In other words, if you’re holding a bag of funky-smelling ‘shrooms on the corner of Telegraph Ave. and someone jaywalks in front of you, the law says the police should deal with the jaywalker first.
In reality, the vote formalizes the drug’s de facto decriminalization in the progressive West Coast port city. Sheriff’s deputies arrest an average of just one person per month for psychedelics in Alameda County, population 1.663 million. The Oakland Police Department’s crime lab saw mushrooms samples submitted to the lab maybe once per quarter.
Modern Science Catching up With Ancient Rites
The Oakland group Decriminalize Nature Oakland (DNO) approached councilmember Noel Gallo on the issue this year.
DNO notes that humans have used psilocybin mushrooms religiously for millennia. Mushroom trips—which alter one’s sense of self, time, and space—have medical use in treating depression and PTSD, among other uses.
But mushrooms are a federally illegal, Schedule 1 drug—deemed medically useless, with a high potential for abuse. The state of California also lists possession of psilocybin as at least a misdemeanor, with up to $1,000 in fines, one year in county jail, and possible deportation.
It can cost $10,000 per gram to take mushrooms in an FDA-controlled trial. So the DNO asked the City Council to decriminalize the drug to democratize psilocybin therapy.

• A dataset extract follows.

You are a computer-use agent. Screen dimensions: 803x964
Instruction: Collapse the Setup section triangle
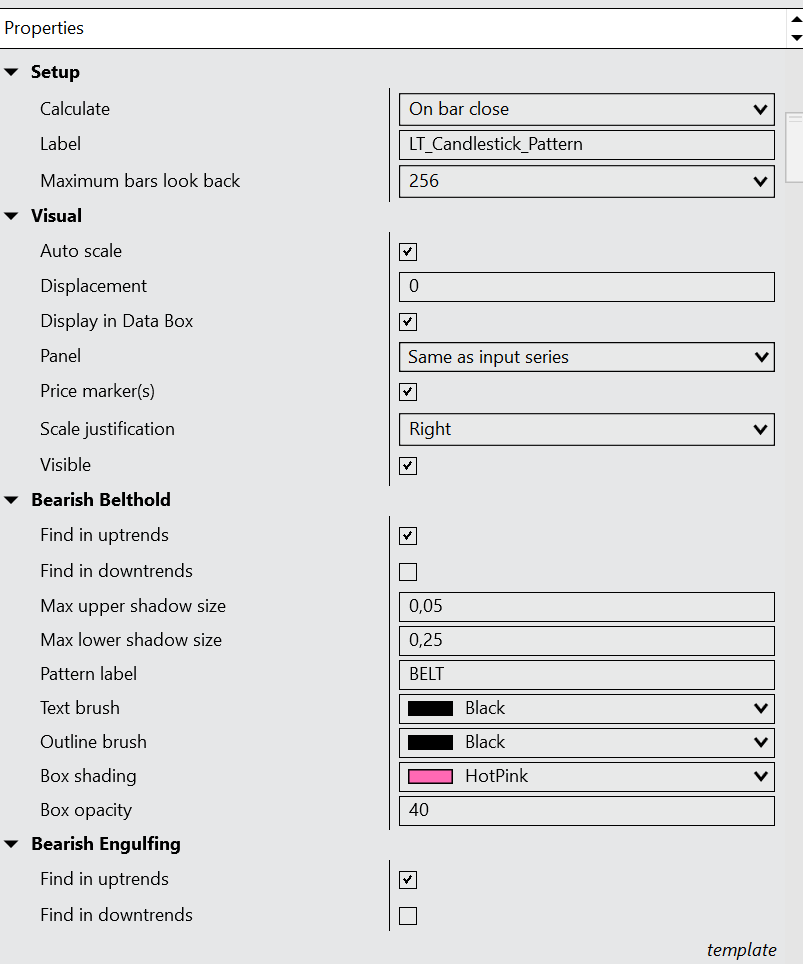click(12, 72)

According to a City Council report:
“Residents of Oakland expressed concern that [the FDA] model will have high barriers of entry, both in cost and ethos, for those most in need, limiting their opportunities. By choosing to decriminalize nature, this empowers Oakland residents to be able to grow their own [mushrooms], share them with their community, and choose the appropriate setting for their intentions.”
Oakland Also Greenlighted Ayahuasca, DMT, Etc.
The Oakland City Council didn’t make only mushrooms the police’s lowest priority. They decriminalized all “entheogenic plants” including mushrooms, cacti, iboga-containing plants, and plants similar to ayahuasca, “limited to those containing the following types of compounds: indole amines, tryptamines, phenethylamines.”
The substances all probably have therapeutic value. The Council report notes: “For millennia, cultures have respected entheogenic plants and fungi for providing healing, knowledge, creativity, and spiritual connection. Recently, scientific studies are demonstrating entheogens can be beneficial for treating conditions such as end-of-life anxiety … cluster headaches, … neurodegeneration, anxiety, obsessive-compulsive disorder, … as well as reduce rates of intimate partner violence and recidivism.”
Iboga and ibogaine might help treat drug addiction and are available through prescription or license in New Zealand, Brazil, and South Africa.
The powerful hallucinogen DMT is not prohibited in countries such as Peru, Costa Rica, and in Brazil when used specifically for spiritual purposes.
And the United Nations also specifically states “no plants are currently controlled under [international drug law]. Preparations made from plants containing those active ingredients are also not under international control.”
Celebration and Notes of Caution
Groups like Operation EVAC—which works with people who have treatment-resistant PTSD—celebrated the victory.
The Oakland Police does not have public safety concerns, they said, owing to how rare most psychedelic use is. That’s because the drugs are strong and most people are rightfully wary.
Experts advise respect for psychedelics as well. Michael Pollan, author of the book How to Change Your Mind, notes that, “in rare instances, a psychedelic trip can set off a psychotic break”:
There are risks, both practical and psychological, and these can be serious. Someone on a high dose of psilocybin is apt to have badly impaired judgment and, unsupervised, can do something reckless. Without proper attention to setting and preparation, people can have absolutely terrifying experiences, sometimes with lasting effects; a recent survey of people who reported having a ‘bad trip’ found that nearly 8% percent of them had sought psychiatric help afterward.
Use of psychedelics in ancient Greece and the Americas came wrapped in religious ceremony.
“There was nothing casual about it,” Pollan writes. “For the most part, the substances were not taken alone but usually in a group under the direction of an elder or shaman familiar with the mental territory, and they were used only on certain occasions, surrounded by ritual and with a clear intention.”